* Try it: All lines from the entries below that contain the string "label" should be copied out.

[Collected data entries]
+ + + + +
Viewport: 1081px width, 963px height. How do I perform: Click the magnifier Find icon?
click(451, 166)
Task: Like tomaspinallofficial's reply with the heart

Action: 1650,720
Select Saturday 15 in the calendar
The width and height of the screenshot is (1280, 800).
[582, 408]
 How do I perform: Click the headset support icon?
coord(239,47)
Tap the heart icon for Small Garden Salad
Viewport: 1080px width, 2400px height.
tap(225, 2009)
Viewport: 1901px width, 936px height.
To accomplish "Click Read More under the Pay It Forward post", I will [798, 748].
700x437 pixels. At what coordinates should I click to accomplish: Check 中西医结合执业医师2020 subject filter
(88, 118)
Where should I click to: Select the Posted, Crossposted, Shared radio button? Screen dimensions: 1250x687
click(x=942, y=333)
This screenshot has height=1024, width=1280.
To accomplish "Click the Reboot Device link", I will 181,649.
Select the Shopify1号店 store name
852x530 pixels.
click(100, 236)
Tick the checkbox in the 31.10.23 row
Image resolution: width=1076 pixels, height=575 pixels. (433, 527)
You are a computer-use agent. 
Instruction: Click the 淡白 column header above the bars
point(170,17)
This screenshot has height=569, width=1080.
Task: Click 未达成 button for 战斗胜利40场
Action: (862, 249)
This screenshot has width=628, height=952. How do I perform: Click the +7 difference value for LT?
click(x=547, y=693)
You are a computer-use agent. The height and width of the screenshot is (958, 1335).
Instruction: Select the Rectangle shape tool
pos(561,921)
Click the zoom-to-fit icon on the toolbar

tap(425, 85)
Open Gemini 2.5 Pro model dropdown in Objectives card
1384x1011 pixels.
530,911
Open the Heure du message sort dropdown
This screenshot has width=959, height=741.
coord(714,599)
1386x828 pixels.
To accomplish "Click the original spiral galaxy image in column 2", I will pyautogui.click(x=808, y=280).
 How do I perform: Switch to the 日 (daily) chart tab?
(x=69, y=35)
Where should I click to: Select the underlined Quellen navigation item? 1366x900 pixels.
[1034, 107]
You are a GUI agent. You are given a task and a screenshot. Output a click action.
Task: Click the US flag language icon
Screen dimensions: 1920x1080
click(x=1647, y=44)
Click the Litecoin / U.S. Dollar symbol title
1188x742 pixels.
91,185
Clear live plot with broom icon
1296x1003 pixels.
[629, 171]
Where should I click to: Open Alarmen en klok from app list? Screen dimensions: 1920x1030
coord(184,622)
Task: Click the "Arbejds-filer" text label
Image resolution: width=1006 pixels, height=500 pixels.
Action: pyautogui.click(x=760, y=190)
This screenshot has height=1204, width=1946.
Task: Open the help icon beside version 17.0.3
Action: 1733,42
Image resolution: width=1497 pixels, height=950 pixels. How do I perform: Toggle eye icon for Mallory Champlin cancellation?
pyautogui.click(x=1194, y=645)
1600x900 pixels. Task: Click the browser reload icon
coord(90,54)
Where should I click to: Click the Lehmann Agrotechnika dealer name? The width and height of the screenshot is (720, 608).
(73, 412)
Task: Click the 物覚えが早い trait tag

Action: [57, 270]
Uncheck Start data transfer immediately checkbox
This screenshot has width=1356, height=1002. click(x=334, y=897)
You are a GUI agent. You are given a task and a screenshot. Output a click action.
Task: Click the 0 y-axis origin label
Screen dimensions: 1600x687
+ + + + +
* Exercise solution:
Task: Click the "Arbejds-filer" text label
Task: Click the 0 y-axis origin label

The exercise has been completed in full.